Quote the data below word for word, leaving out the pictures.

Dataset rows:
— begin —

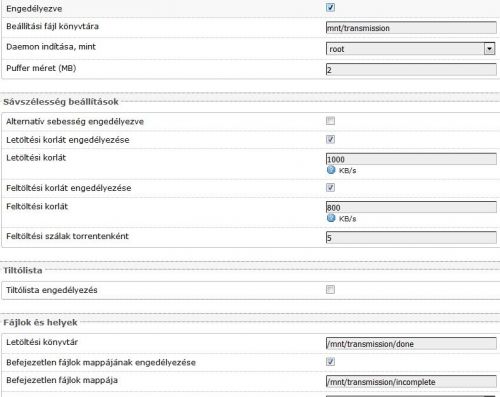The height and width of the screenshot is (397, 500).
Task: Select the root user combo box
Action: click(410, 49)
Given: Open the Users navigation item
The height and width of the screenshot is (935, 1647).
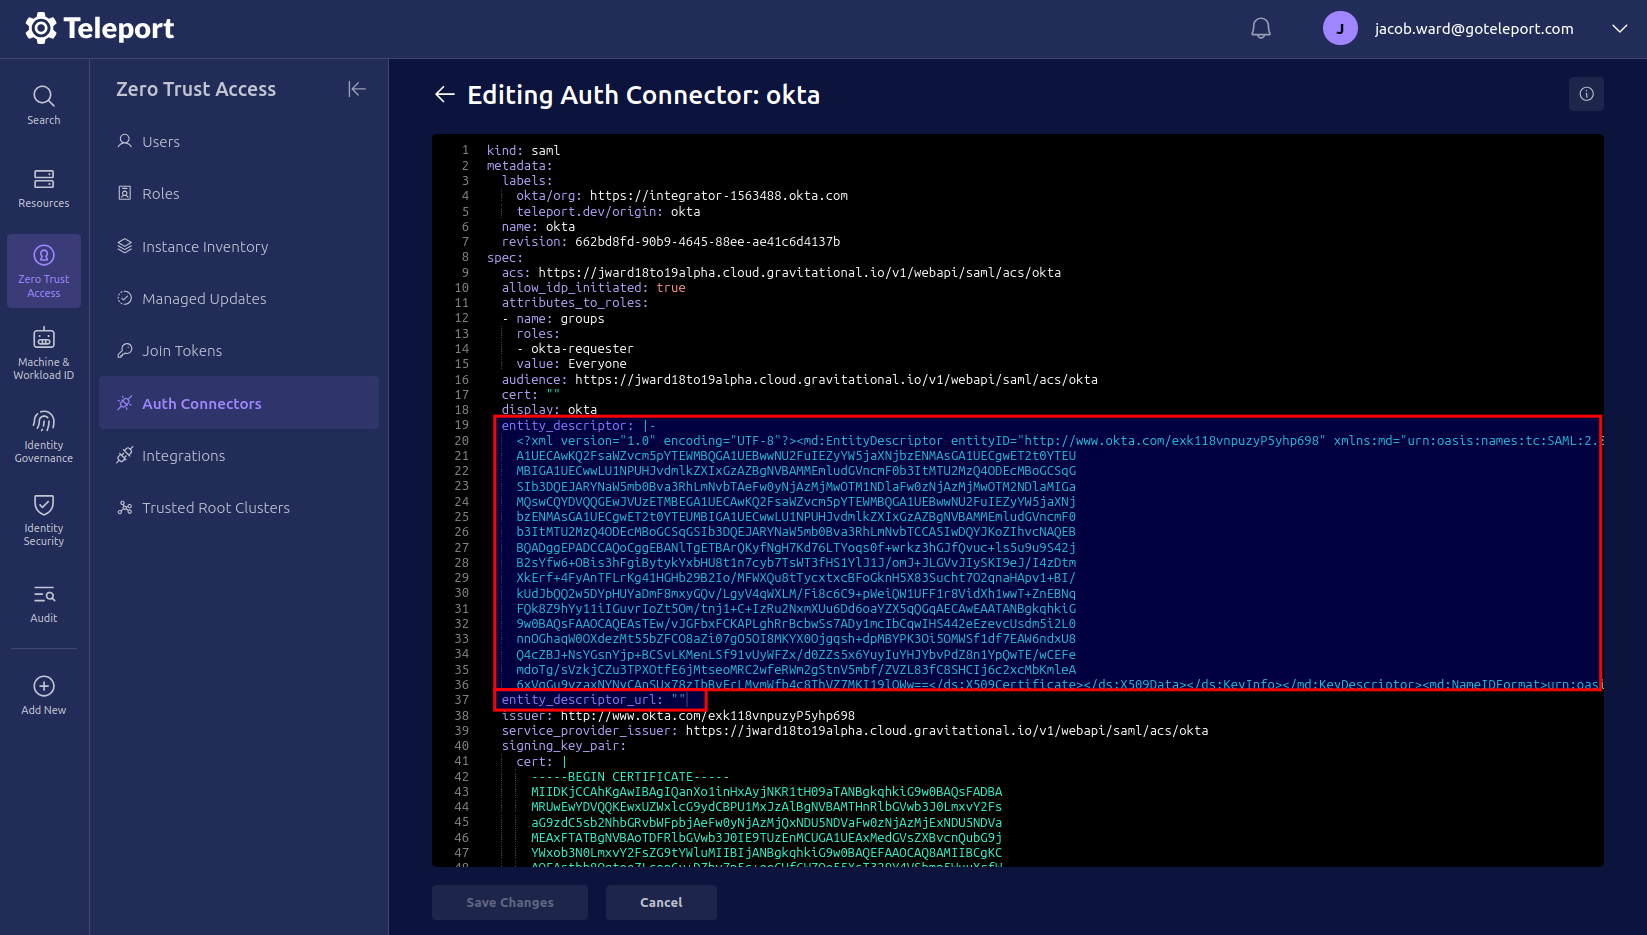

— end —

**OUTPUT FOR THIS TASK**
The height and width of the screenshot is (397, 500).
Task: Select the root user combo box
Action: click(410, 49)
Given: Open the Users navigation item
The height and width of the screenshot is (935, 1647).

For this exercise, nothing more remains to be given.